[Screenshot grounding data]
———

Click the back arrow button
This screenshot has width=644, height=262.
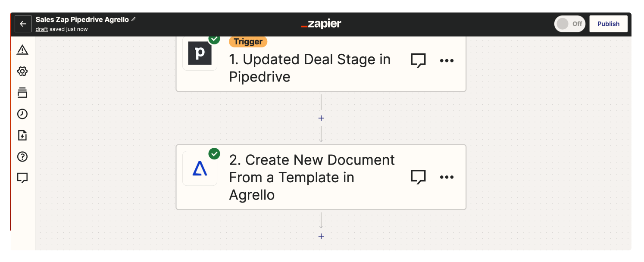click(23, 24)
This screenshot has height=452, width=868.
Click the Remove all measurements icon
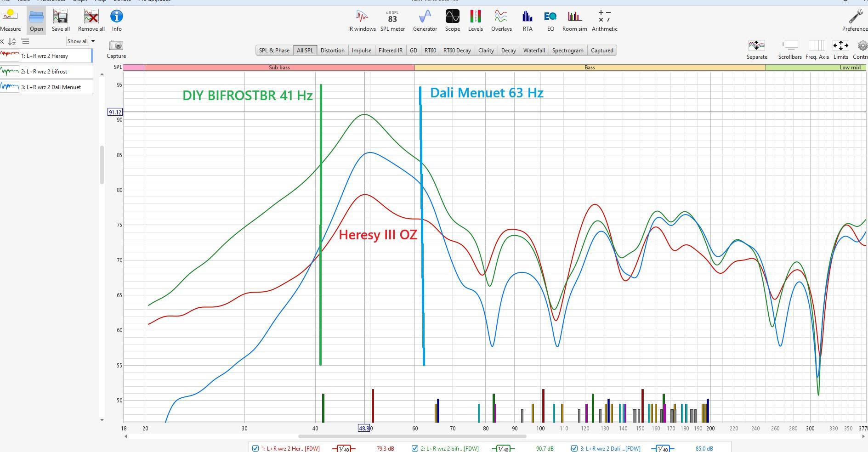(x=91, y=21)
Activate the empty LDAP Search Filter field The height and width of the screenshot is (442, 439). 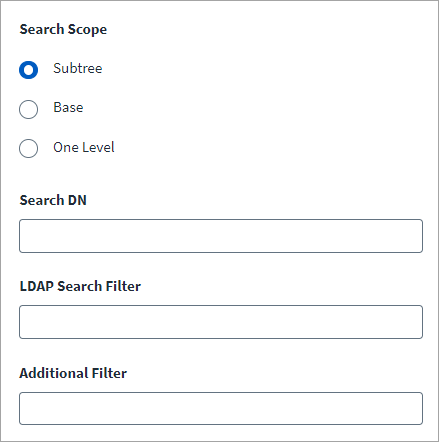[x=221, y=322]
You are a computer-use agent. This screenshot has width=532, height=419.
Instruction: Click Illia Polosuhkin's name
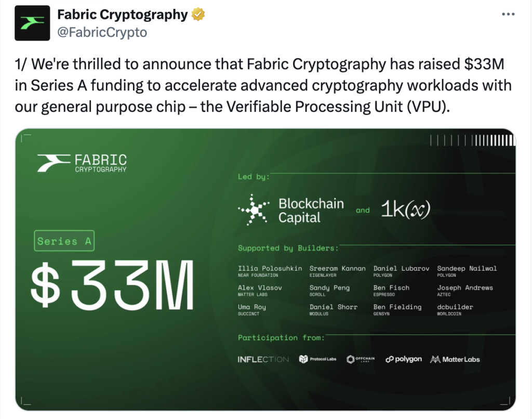pyautogui.click(x=270, y=268)
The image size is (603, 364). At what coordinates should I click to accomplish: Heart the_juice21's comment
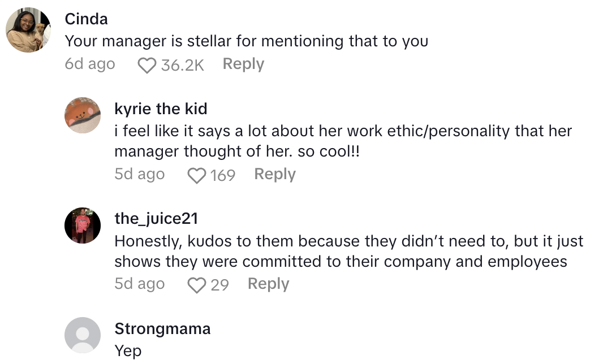tap(196, 285)
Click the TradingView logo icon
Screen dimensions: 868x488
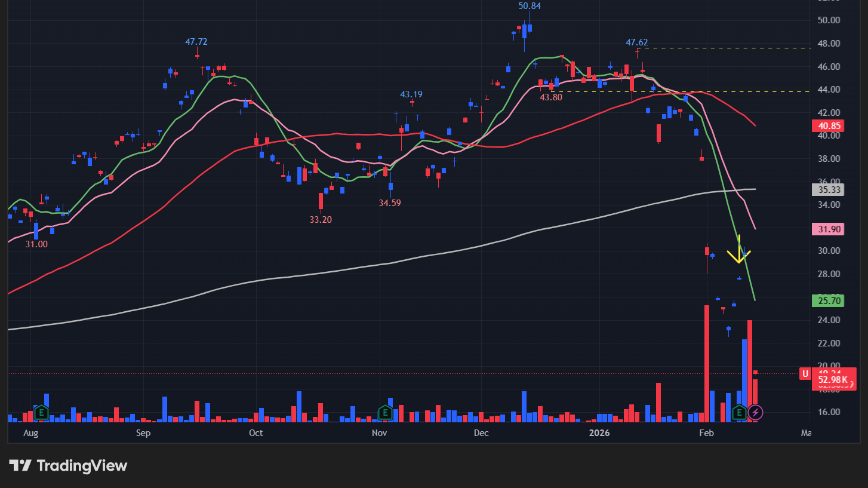tap(19, 465)
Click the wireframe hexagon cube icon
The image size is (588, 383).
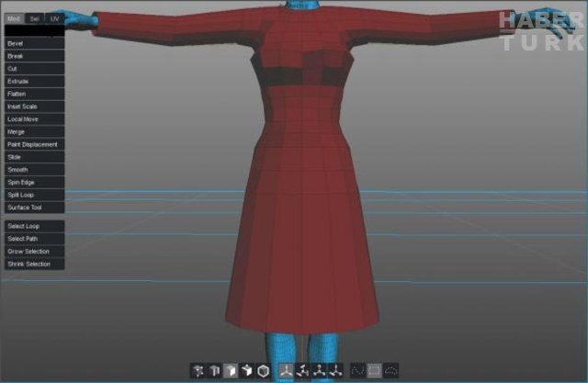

———

## WORK REQUIRED
In the records above, locate the line with "You are a computer-use"; output it and each line after it through the last one, exactly, omitting pictures.

## RESPONSE AREA
You are a computer-use agent. This screenshot has width=532, height=419.
Instruction: Click Illia Polosuhkin's name
pyautogui.click(x=270, y=268)
The image size is (603, 364). At what coordinates should I click to accomplish: Heart the_juice21's comment
tap(196, 285)
Click the TradingView logo icon
Screen dimensions: 868x488
tap(19, 465)
Click the wireframe hexagon cube icon
The image size is (588, 383).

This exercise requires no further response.